The series first premiered on Japanese television on October 3, 2008. A total of twenty-four episodes aired, with the last of which being broadcast on March 20, 2009. Though the episodes aired first on the TBS (Tokyo Broadcasting System) television network, CBC and Sun-TV also broadcast the series; CBC aired it within an hour after TBS's initial broadcasts, and Sun-TV aired the episodes a week later.

In an agreement, in which Gonzo's corporate parent, the GDH group, decided to allow popular video-sharing websites to stream some of Gonzo's latest anime titles, Crunchyroll, an anime-sharing site, streams episodes of the Linebarrels of Iron anime two hours after its premiere in Japan. It is also illegally available on YouTube, though the only full episode available is episode one; Gonzo uploads only the first half of the following episodes, and to view the rest, viewers are directed to Crunchyroll.

As of March 25, 2008, JVC Entertainment has released a total of four DVD volumes in Japan, with the first being released on December 24, 2008. The fifth volume was scheduled to be released on April 22, 2009. Each volume contains one disc, with each one containing three episodes, save the first volume, which contains only the first episode. Every volume also contains extras, ranging from Drama CDs to original illustrations by the creator.

===Music===
Five pieces of theme music are used for the anime series; one opening theme, two ending themes and two insert songs. The opening theme is "Kitei no Tsurugi" (鬼帝の剣, Sword of the Demon King) by the Japanese band Ali Project, the ending themes are "Ame ga Furu" (雨が降る, Falling Rain) and "Remedy" by Maaya Sakamoto, and the insert songs are "Kokoro no Mama ni" (心のままに, State of My Heart) and "PROUD" by Lisa Komine.

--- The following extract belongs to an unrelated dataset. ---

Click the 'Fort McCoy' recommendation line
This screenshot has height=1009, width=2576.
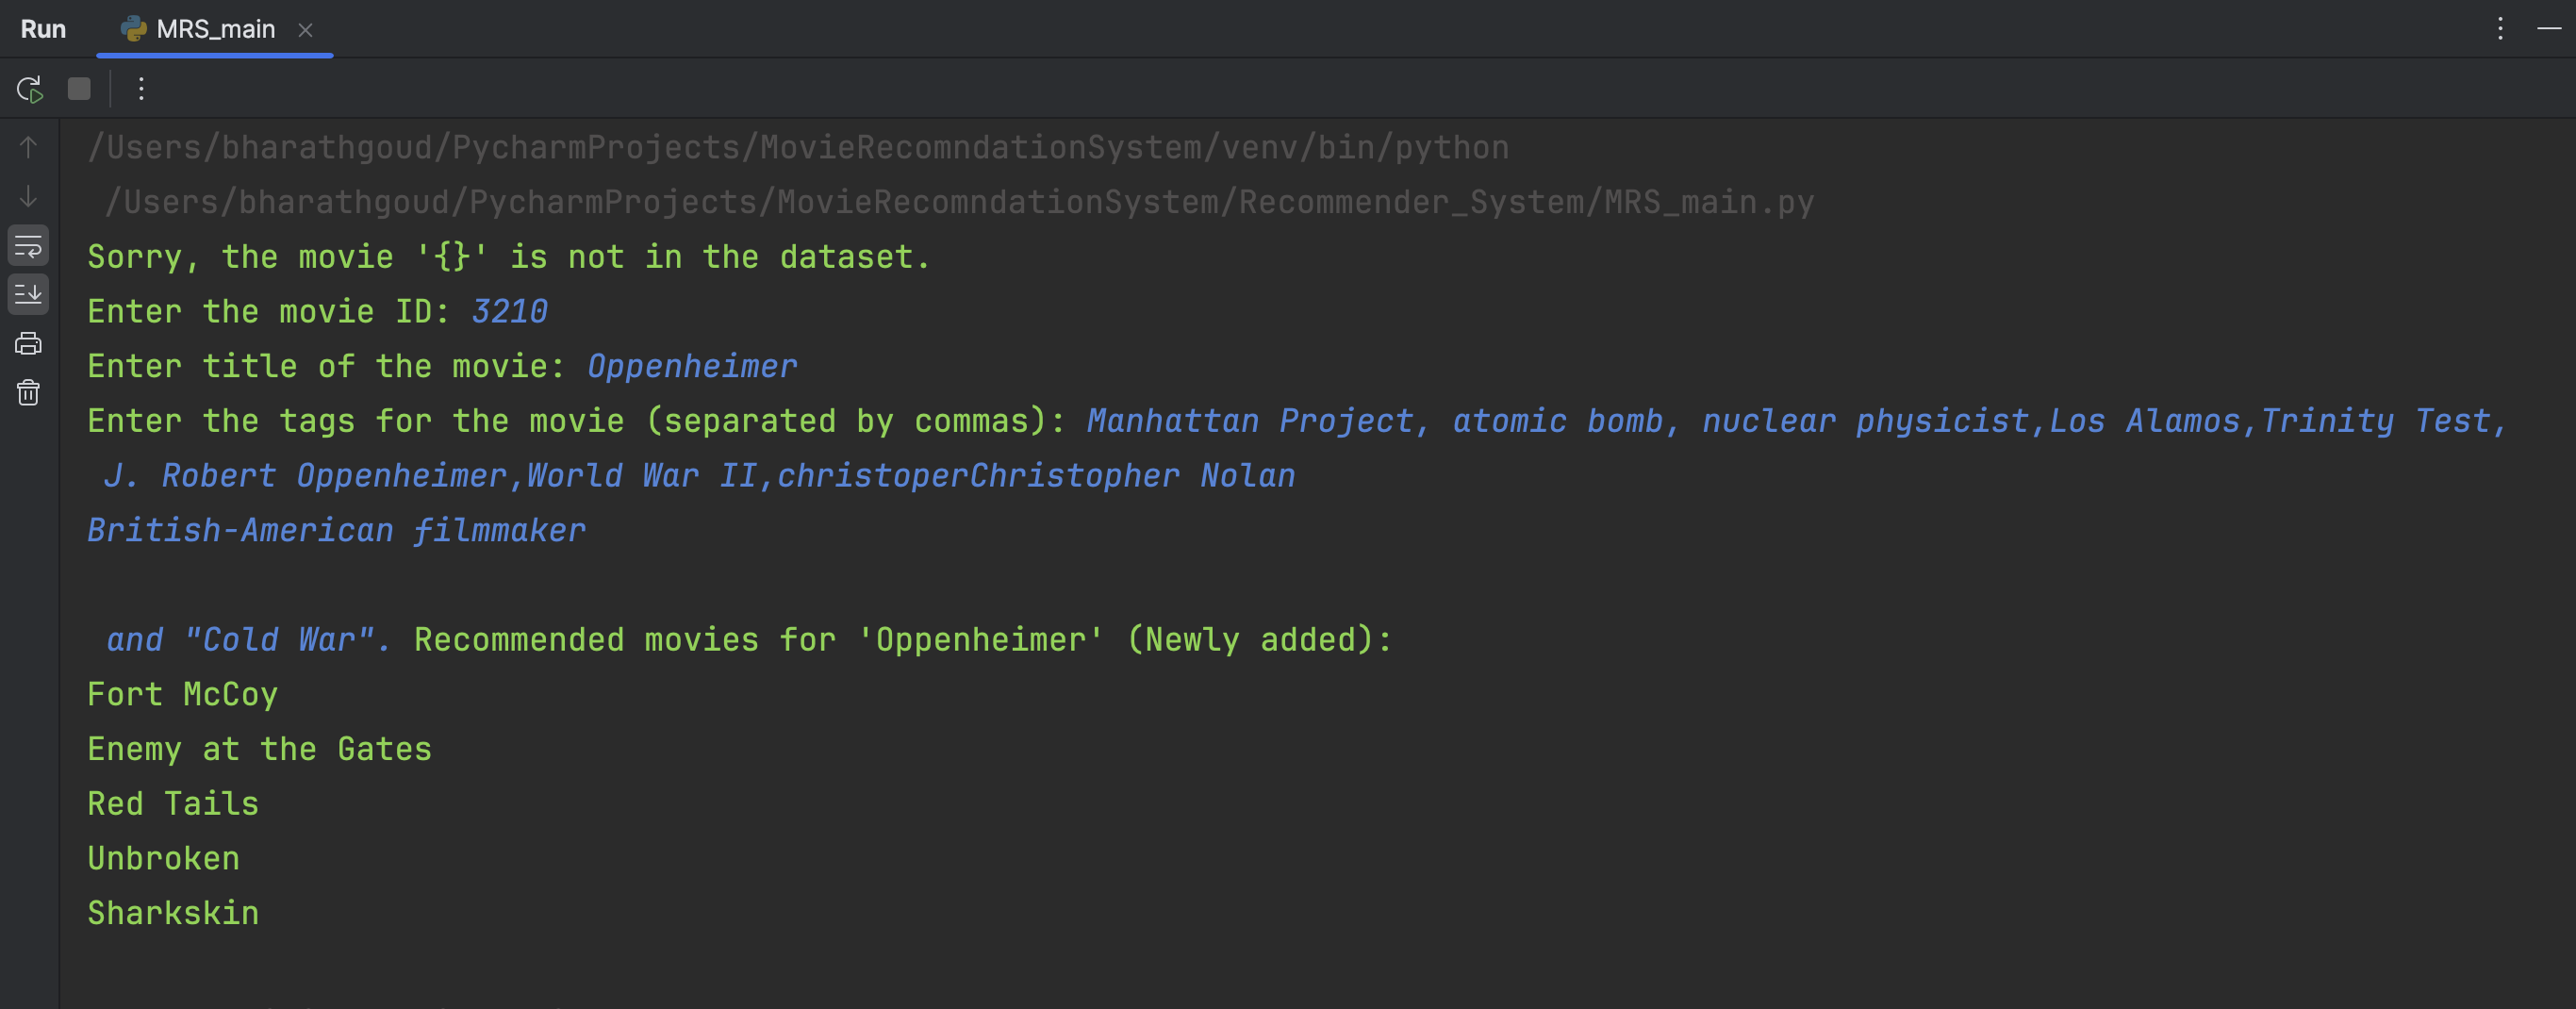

An orchestra version of "Kitei no Tsurugi" was also used as an insert song in episode 20. Ali Project released the "Kitei no Tsurugi" single on November 19, 2008, while "Ame ga Furu", Maaya's seventeenth single, was released on October 29, 2008. The second ending theme, "Remedy" was released within Maaya's sixth album, Kazeyomi, on January 14, 2009.

==Reception==
While the manga has garnered attention from noted animators and manga artists like Yoshikazu Yasuhiko and Mamoru Nagano, who are both avid readers of the series and recommends the work, early reviews of the anime adaptation have been generally mixed. Four different reviewers from the anime and manga social networking site Anime News Network gave negative reviews based on the first few episodes; agreeing that the storyline is generic and predictable, and that it contains an easily detestable main character (Kouichi). Though the mecha designs were likable, the anime's characters designs and computer generated graphics were scrutinized and described as not being one of Gonzo's best. Despite one of the reviewers finding the anime "marginally more tolerable" by the second episode, she comments that, "Whether or not you will be horrified enough to stop watching this show will be determined by your own personal level of tolerance for Kouichi's hubris." Dani Moure of Mania, an entertainment website, believes that the first episode "does a good job of introducing the premise of the show," but finds it "predictable and full of several clichés." Also, though Moure comments that Kouichi is a dislikable character, he states that "he grows into his role with his belief that there is more to come from him." In Moure's reviews of further episodes, he comments on how the series remains entertaining, "developing into a solid show," and that "watching Kouichi struggle to cope with the power that's been presented to him is becoming interesting."